Julius Sai Mutyambizi-Dewa is the author of Preaching to Priests (Timeless Avatar, 2007); Candid Narratives (i-Proclaim Books, 2010); and, Two Faces One Woman (i-Proclaim Books, 2011):
In this interview, Mutyambizi-Dewa talks about his latest play:
How would you describe Two Faces One Woman?
The story I tell in Two Faces One Woman touches on contemporary post-colonial societies, especially the crossroads that Zimbabwe finds herself in post-2000. In approaching the topic, I had to set aside my own political affiliations and sympathies and approached the topic from the position of an innocent bystander. I liked the whole idea of a Debbie Scott, a young white Zimbabwean, being the chief defender of the black government where Takubona Mapembwe, the son of a war veteran, comes out as black Zimbabwe’s chief antagonist.

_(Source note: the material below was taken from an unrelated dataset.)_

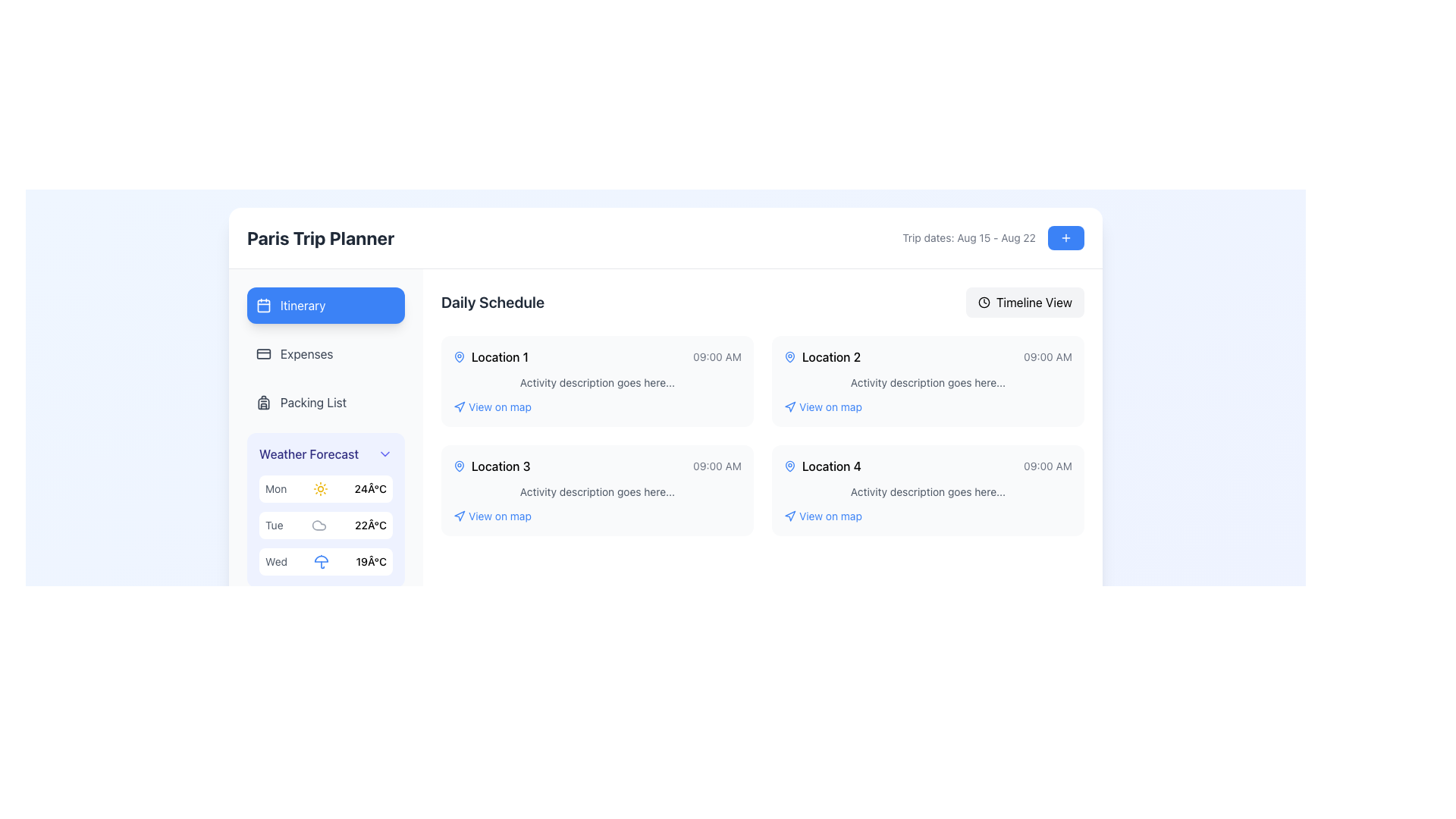 This screenshot has height=819, width=1456. I want to click on the Text label indicating a location within the Daily Schedule section, positioned in the top-right portion of the schedule grid, so click(830, 356).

What motivated you to take this approach?
I have this thing in mind that tries to get the races seeing beyond race and I believe writers have a role to play.
Readers will notice that my writing, especially where it regards the whole point of the liberation struggle and the post-colonial Zimbabwe, will be approached from this philosophy. I want to see a stronger Zimbabwe emerge which is not painted in colour and which is based on merit. We have to demistify this thing of race war in Zimbabwe. There were more blacks in the Rhodesia National Army than there were whites and we have white Zimbabweans who died fighting for the liberation cause. We also have people like Rob Monro, Professor O.T. Ranger, Jeremy Brickhill, A.V.M. Welch and others who suffered in one way or the other during UDI in Zimbabwe. Post-independence we have people like Ian Kay, Roy Bennett etc who helped black farmers in their neighbourhoods.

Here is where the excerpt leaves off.